Texas Non-Solicitation Agreements Attorney: What Does it Mean to "Solicit"?
As all employment lawyers know, courts will enforce non-compete agreements only to the extent necessary to protect an employer’s legitimate interests in restraining competition. However, courts sometimes view a provision restricting solicitation of customers much differently than a blanket non-compete restriction.
Non-compete agreements typically contain provisions prohibiting an employee from “soliciting or calling on” the employer’s customers after the employee is terminated. Employers who have been parties to non-compete litigation know that proving solicitation can be difficult (in part, because the customers who have been “stolen” tend to take the side of the former employee).
But what does it mean to “solicit”? A Washington court defined it this way:
“`Solicit’ . . . means: `To appeal to (for something); to apply to for obtaining something; to ask earnestly; to ask for the purpose of receiving . . . .’” By contrast, “[m]erely informing customers of one’s former employer of a change in employment, without more, is not solicitation.”
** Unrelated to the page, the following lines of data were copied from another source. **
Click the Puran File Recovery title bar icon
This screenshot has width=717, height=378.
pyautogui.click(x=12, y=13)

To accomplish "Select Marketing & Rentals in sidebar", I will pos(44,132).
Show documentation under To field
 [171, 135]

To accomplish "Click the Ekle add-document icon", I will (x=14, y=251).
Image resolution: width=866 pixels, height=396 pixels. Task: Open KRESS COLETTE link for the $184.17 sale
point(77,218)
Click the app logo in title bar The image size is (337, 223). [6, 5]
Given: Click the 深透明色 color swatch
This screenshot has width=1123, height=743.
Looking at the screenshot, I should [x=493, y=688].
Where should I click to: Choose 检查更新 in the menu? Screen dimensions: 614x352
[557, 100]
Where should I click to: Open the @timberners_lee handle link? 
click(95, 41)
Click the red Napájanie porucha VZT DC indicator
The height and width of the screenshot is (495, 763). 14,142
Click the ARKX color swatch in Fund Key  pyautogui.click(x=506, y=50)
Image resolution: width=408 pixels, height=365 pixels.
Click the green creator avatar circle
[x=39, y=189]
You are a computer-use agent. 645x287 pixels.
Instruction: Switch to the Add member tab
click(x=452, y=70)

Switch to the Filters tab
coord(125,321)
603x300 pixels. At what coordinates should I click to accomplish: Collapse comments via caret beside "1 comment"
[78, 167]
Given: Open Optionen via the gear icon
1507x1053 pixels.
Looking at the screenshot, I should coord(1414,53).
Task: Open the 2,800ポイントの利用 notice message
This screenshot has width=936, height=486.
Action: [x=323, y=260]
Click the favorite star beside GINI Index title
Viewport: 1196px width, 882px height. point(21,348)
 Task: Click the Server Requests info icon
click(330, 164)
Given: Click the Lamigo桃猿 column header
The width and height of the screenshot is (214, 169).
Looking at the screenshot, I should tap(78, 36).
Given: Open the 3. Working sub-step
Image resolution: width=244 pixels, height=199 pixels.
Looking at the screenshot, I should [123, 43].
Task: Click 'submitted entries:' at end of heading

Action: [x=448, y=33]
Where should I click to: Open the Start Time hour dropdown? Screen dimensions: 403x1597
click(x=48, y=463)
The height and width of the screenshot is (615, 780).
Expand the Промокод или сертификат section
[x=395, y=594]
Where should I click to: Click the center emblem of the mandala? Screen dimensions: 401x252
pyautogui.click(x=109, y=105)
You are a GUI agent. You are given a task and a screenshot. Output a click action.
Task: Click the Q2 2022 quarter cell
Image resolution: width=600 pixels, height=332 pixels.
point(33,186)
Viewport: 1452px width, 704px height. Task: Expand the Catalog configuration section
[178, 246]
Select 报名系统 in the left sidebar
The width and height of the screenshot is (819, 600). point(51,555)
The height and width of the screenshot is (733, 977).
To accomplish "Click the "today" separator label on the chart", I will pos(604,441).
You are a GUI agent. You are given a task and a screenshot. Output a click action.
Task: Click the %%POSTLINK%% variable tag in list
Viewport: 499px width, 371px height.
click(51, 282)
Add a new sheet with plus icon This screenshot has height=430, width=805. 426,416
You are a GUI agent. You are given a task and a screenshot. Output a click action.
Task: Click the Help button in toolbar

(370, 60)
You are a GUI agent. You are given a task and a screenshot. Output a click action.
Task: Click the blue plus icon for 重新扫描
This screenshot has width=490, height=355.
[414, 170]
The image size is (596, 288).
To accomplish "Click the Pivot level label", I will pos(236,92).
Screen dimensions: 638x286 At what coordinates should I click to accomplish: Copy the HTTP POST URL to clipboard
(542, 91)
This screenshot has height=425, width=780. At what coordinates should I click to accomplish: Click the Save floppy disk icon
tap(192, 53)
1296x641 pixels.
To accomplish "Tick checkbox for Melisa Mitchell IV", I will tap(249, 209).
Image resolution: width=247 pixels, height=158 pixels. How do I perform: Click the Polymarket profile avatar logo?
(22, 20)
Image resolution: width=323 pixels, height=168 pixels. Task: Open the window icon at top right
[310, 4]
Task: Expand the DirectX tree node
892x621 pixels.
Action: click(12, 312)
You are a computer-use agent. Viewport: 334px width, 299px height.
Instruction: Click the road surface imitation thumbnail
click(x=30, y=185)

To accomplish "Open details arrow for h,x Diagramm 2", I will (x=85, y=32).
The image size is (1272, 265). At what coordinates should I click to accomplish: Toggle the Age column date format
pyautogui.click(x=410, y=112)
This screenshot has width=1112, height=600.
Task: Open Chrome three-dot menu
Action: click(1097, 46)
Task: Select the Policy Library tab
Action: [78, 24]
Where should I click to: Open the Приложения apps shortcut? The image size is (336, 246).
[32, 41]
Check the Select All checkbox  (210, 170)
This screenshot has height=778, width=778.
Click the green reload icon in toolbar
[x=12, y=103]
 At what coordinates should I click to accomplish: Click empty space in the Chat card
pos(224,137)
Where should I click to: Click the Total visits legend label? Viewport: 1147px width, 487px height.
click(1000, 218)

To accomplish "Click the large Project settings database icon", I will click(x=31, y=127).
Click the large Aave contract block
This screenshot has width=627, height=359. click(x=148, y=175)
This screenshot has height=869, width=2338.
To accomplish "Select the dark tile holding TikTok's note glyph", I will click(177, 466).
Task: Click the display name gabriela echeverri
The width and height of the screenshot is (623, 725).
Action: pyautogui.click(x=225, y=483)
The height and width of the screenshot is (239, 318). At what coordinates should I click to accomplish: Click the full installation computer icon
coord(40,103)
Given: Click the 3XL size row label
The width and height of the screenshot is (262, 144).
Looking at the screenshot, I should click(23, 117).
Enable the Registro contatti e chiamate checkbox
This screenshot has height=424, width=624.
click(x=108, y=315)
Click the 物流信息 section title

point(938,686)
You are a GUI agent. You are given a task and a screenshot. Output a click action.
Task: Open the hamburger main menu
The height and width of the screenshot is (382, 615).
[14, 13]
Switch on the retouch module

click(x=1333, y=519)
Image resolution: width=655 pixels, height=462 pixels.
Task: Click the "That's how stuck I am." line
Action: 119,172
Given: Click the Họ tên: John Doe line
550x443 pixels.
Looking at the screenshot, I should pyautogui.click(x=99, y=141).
Thus, under this definition, informing your former employer’s customer that you have changed companies (which allows the customer to suggest continuing to do business with you) arguably does not constitute solicitation. Conversely, calling the customer and urging him to do business with your new company arguably would.
Of course, there is no guarantee that every court will view solicitation in that way, and every case must be decided on its own merits, but this definition is helpful in understanding the difference between actively soliciting a customer and merely providing him with information.